◆ **Passage given**:
## Apache Spark (MLlib) -  Extracting Text Features for TF-IDF


<div class="alert alert-block alert-info" style="margin-top: 20px">**Data source:** The Notebooks of Leonardo Da Vinci — Complete by da Vinci Leonardo for a tutorial example. Datasource@ http://www.gutenberg.org/ebooks/5000/. Reference: Pyspark ML : https://spark.apache.org/docs/2.1.0</div>



##### by John Ryan 1/05/2017


__Overview__


The data set provides many categorical and continous variables that allow for the opportunity to implement Machine Learning models to accurately predict future purchasing habits of customers.

Question 1: How do we build a Resilient Distributed Data Set from text

Question 2: How do we build a Term frequency-inverse document frequency (TF-IDF) from text

### Apache Spark: Building Relisient Distributed Datasets (RDDs) with text in pyspark


** 1. Getting Started**

This tutorial brings you trough the most import fundamentals of running spark programmes.
When begining every pyspark session the following process is required:

- Import and create RDDs from external data sources.

- Transform - develop new RDDs using transformations such as filter().

- persist - possible RDDs that will need further use later need to be persisted a.

- Actions - Initiate parellel computation executed by Spark using take(), count() etc..

#### Import: and create RDDs

In [1]:
from pyspark.sql import SparkSession

# @hidden_cell
# This function is used to setup the access of Spark to your Object Storage. The definition contains your credentials.
# You might want to remove those credentials before you share your notebook.
def set_hadoop_config_with_credentials_xxxxxxxxxxxxxxxx(name):
    """This function sets the Hadoop configuration so it is possible to
    access data from Bluemix Object Storage using Spark"""

    prefix = 'fs.swift.service.' + name
    hconf = sc._jsc.hadoopConfiguration()
    hconf.set(prefix + '.auth.url', 'https://identity.open.softlayer.com'+'/xx/auth/tokens')
    hconf.set(prefix + '.auth.endpoint.prefix', 'endpoints')
    hconf.set(prefix + '.tenant', 'xxxxxxxxxxxxxxxxxxx')
    hconf.set(prefix + '.username', 'xxxxxxxxxxxxxxxxxxx')
    hconf.set(prefix + '.password', 'xxxxxxxxx')
    hconf.setInt(prefix + '.http.port', xxxx)
    hconf.set(prefix + '.region', 'xxxx')
    hconf.setBoolean(prefix + '.public', False)

# you can choose any name
name = 'keystone'
set_hadoop_config_with_credentials_xxxxxxxxxxxxxxxxxxx(name)

spark = SparkSession.builder.getOrCreate()

# Please read the documentation of PySpark to learn more about the possibilities to load data files.
# PySpark documentation: https://spark.apache.org/docs/2.0.1/api/python/pyspark.sql.html#pyspark.sql.SparkSession
# The SparkSession object is already initalized for you.
# The following variable contains the path to your file on your Object Storage.

rddData1 = sc.textFile("swift://newscala." + name + "/DiVinciNotes.txt")
rddData1.take(10)

◆ **Data provided**:
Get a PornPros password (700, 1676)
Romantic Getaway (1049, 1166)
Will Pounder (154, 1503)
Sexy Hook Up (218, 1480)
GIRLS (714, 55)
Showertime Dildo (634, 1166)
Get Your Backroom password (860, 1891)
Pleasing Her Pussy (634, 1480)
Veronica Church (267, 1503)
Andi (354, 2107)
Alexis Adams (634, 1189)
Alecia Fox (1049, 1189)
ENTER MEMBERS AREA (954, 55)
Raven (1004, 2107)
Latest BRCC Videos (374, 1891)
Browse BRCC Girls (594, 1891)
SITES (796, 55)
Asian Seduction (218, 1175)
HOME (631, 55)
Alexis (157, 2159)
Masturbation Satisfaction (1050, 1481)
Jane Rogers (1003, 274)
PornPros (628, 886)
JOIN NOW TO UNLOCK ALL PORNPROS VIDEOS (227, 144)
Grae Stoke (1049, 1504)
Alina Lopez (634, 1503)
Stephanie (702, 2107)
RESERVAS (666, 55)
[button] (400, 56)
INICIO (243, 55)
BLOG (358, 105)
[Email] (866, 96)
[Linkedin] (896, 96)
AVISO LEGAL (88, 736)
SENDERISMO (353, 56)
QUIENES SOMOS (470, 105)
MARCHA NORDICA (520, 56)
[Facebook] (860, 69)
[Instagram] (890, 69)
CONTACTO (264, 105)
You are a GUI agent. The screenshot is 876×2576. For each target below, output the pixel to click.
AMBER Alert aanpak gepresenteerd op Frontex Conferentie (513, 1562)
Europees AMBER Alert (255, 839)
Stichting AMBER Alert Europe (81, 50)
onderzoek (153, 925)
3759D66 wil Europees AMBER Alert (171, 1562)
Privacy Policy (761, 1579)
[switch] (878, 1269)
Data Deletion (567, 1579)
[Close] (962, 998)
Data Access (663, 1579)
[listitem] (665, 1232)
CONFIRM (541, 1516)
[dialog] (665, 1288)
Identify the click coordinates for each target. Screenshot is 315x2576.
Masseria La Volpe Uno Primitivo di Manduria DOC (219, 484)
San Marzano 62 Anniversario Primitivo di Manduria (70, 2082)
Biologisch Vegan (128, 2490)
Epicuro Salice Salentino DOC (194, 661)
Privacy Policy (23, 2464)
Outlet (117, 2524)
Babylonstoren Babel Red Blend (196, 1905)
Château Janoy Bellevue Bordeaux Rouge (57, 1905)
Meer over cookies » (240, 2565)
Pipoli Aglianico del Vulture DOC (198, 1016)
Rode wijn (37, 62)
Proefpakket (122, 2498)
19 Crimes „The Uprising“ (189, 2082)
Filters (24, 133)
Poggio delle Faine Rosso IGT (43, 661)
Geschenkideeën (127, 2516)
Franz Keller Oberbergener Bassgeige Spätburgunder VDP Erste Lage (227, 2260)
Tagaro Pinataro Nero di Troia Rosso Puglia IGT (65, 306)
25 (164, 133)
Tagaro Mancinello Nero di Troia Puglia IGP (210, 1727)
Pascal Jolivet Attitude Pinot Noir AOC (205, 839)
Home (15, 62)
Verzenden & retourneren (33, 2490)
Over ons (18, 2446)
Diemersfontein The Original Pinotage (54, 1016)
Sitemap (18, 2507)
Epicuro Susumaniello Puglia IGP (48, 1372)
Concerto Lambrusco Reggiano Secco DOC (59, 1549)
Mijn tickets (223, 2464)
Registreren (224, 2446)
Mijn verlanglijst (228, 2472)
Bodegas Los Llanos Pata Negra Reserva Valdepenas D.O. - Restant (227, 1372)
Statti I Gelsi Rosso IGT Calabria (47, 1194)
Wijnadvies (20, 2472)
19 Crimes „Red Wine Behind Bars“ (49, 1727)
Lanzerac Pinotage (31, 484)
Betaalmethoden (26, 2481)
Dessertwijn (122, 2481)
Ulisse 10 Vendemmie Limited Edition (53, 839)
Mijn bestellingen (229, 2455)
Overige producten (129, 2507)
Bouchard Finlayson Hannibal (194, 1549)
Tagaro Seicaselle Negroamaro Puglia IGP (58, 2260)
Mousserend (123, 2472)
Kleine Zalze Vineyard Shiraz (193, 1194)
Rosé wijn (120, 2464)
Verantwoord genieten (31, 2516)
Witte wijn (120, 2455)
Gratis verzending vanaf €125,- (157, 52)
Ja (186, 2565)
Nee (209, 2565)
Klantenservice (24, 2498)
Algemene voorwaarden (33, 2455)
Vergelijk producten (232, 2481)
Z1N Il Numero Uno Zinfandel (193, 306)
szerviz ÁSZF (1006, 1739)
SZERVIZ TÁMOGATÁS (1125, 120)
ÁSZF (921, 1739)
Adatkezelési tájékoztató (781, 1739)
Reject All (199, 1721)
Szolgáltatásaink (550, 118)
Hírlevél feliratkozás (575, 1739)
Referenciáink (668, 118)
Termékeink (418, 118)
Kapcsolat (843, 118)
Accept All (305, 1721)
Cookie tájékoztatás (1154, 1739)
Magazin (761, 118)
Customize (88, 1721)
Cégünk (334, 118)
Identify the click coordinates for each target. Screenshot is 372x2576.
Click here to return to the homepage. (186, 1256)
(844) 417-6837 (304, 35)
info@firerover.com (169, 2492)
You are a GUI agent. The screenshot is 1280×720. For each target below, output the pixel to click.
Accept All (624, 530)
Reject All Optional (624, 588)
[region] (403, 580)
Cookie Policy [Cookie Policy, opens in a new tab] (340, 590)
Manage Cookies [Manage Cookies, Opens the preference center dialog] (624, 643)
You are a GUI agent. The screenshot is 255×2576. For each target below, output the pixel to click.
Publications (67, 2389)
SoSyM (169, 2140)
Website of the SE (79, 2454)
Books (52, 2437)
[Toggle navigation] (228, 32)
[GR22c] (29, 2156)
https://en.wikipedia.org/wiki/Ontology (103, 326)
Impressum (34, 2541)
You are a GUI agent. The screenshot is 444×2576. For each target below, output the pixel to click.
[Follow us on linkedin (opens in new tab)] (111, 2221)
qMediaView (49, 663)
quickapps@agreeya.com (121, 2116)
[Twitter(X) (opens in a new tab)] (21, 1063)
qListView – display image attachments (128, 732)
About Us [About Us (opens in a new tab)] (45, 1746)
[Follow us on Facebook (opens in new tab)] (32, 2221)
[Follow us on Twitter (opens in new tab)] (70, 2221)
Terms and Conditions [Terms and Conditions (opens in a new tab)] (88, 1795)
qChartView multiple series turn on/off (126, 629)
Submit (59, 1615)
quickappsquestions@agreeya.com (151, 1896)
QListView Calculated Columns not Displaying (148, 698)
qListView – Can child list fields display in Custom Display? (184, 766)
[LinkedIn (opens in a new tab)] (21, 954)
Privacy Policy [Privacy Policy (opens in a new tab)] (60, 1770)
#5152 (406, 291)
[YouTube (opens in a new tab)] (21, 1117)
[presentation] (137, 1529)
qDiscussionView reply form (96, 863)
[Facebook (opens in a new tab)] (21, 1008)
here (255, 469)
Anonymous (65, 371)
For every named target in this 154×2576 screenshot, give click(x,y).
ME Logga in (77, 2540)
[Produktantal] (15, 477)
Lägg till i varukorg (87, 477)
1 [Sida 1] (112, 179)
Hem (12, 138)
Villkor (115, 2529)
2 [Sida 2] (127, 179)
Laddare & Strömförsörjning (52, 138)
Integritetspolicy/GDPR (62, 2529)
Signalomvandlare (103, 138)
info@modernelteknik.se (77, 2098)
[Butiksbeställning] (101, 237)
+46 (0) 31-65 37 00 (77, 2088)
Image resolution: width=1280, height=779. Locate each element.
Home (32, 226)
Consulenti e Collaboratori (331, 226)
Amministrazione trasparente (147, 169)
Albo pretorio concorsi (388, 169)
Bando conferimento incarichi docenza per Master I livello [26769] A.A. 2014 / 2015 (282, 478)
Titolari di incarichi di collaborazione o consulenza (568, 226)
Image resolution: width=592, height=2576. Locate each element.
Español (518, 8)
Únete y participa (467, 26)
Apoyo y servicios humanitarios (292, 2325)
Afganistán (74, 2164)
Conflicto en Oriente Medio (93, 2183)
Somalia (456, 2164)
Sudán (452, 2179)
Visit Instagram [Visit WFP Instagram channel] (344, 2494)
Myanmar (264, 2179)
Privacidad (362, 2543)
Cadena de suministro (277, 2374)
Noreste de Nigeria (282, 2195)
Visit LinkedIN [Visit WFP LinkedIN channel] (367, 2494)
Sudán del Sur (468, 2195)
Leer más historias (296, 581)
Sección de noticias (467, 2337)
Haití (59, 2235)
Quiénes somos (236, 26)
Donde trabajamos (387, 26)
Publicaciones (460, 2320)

◆ **Set tasks**:
- 1) Name the stages that the Spark tutorial says are required at the start of every pyspark session.
- 2) Please rename "Pinotage" as "Merlot" in the part of the listing that opens with the line containing "Diemersfontein The Original" and closes with the line containing "Accept All (305, 1721)". Reproduce only that part, with everything else left as it is.
The Spark tutorial and the listing have nothing to do with each other.

◆ **Answers for this exercise**:
- 1) Import, Transform, persist, Actions

- 2)
Diemersfontein The Original Merlot (54, 1016)
Sitemap (18, 2507)
Epicuro Susumaniello Puglia IGP (48, 1372)
Concerto Lambrusco Reggiano Secco DOC (59, 1549)
Mijn tickets (223, 2464)
Registreren (224, 2446)
Mijn verlanglijst (228, 2472)
Bodegas Los Llanos Pata Negra Reserva Valdepenas D.O. - Restant (227, 1372)
Statti I Gelsi Rosso IGT Calabria (47, 1194)
Wijnadvies (20, 2472)
19 Crimes „Red Wine Behind Bars“ (49, 1727)
Lanzerac Merlot (31, 484)
Betaalmethoden (26, 2481)
Dessertwijn (122, 2481)
Ulisse 10 Vendemmie Limited Edition (53, 839)
Mijn bestellingen (229, 2455)
Overige producten (129, 2507)
Bouchard Finlayson Hannibal (194, 1549)
Tagaro Seicaselle Negroamaro Puglia IGP (58, 2260)
Mousserend (123, 2472)
Kleine Zalze Vineyard Shiraz (193, 1194)
Rosé wijn (120, 2464)
Verantwoord genieten (31, 2516)
Witte wijn (120, 2455)
Gratis verzending vanaf €125,- (157, 52)
Ja (186, 2565)
Nee (209, 2565)
Klantenservice (24, 2498)
Algemene voorwaarden (33, 2455)
Vergelijk producten (232, 2481)
Z1N Il Numero Uno Zinfandel (193, 306)
szerviz ÁSZF (1006, 1739)
SZERVIZ TÁMOGATÁS (1125, 120)
ÁSZF (921, 1739)
Adatkezelési tájékoztató (781, 1739)
Reject All (199, 1721)
Szolgáltatásaink (550, 118)
Hírlevél feliratkozás (575, 1739)
Referenciáink (668, 118)
Termékeink (418, 118)
Kapcsolat (843, 118)
Accept All (305, 1721)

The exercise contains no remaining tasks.